◆ TASK DETAILS
Give back the full data character for character.

Dataset entries:

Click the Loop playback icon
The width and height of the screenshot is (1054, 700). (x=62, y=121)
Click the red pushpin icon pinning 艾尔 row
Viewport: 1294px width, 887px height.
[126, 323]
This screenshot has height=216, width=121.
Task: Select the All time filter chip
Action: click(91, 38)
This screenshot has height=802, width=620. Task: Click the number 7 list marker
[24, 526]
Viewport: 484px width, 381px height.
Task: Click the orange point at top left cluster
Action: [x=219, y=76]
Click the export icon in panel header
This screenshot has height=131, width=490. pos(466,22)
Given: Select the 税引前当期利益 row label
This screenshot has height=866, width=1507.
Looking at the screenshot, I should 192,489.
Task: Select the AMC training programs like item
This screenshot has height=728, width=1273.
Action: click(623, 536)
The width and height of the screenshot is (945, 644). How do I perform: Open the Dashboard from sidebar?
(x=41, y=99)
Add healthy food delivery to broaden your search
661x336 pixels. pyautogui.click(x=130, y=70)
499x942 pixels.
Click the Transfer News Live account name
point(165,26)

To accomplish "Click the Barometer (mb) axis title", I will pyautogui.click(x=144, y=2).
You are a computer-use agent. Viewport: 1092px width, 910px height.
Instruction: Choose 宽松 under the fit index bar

◆ EXERCISE SOLUTION
Click the Loop playback icon
The width and height of the screenshot is (1054, 700). (x=62, y=121)
Click the red pushpin icon pinning 艾尔 row
Viewport: 1294px width, 887px height.
[126, 323]
This screenshot has height=216, width=121.
Task: Select the All time filter chip
Action: click(91, 38)
This screenshot has height=802, width=620. Task: Click the number 7 list marker
[24, 526]
Viewport: 484px width, 381px height.
Task: Click the orange point at top left cluster
Action: [x=219, y=76]
Click the export icon in panel header
This screenshot has height=131, width=490. pos(466,22)
Given: Select the 税引前当期利益 row label
This screenshot has height=866, width=1507.
Looking at the screenshot, I should 192,489.
Task: Select the AMC training programs like item
This screenshot has height=728, width=1273.
Action: click(623, 536)
The width and height of the screenshot is (945, 644). How do I perform: Open the Dashboard from sidebar?
(x=41, y=99)
Add healthy food delivery to broaden your search
661x336 pixels. pyautogui.click(x=130, y=70)
499x942 pixels.
Click the Transfer News Live account name
point(165,26)

To accomplish "Click the Barometer (mb) axis title", I will pyautogui.click(x=144, y=2).
You are a computer-use agent. Viewport: 1092px width, 910px height.
Instruction: Choose 宽松 under the fit index bar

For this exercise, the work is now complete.